The United States consulate in Mexico’s Nuevo Laredo was temporarily closed after it was hit by gunfire following the arrest of a gang leader, authorities said on Monday. Trailers were set ablaze by suspected gang members, paralyzing traffic in the border city.
The ministry of public security in the state of Tamaulipas said shots targeted the Consulate and Mexican military premises as gun battles hit several parts of the city.
Suspected gang members blocked roads with spike strips and set fire to trailer trucks affecting local traffic in Nuevo Laredo, a city that lies opposite Laredo, Texas.
The US Consulate urged its employees and US citizens to stay indoors or avoid the area. The temporary closure was announced by the Mexican government soon after.
At least one "collateral" fatality was reported as a result of the violence.
Violence erupted after the Sunday arrest of Juan Gerardo Trevino, or "El Huevo," the leader of the Cartel of the Northeast, a branch of the Zetas gang, Mexican authorities said. He also heads a group calling itself "Tropas del Infierno" or Troops from Hell.
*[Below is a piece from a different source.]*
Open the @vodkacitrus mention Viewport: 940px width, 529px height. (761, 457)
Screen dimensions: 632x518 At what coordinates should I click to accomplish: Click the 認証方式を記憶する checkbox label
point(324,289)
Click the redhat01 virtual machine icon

A US citizen, Trevino is facing an extradition order for drug trafficking and money laundering, authorities said. The gang leader also has state-level charges for murder, terrorism, extortion and criminal association against him.
Trevino is also on the US Border Patrol's most wanted criminals list and his arrest dealt a "forceful blow" to the cartel's power in the area, according to Mexico's government.
The violence came as Mexico's President Andres Manuel Lopez Obrador met US Homeland Security Secretary Alejandro N. Mayorkas to discuss immigration on Monday.
The countries are eying increased cooperation as Mexico sees an upsurge in the number of migrants from several countries in Central America, Haiti, Cuba, Venezuela and others as they attempt to reach the US.
During his fourth visit to Mexico in nearly 14 months, Mayorkas took to social media to write that "our strong partnership and common vision for the region will help deliver a safe, orderly, and humane immigration system."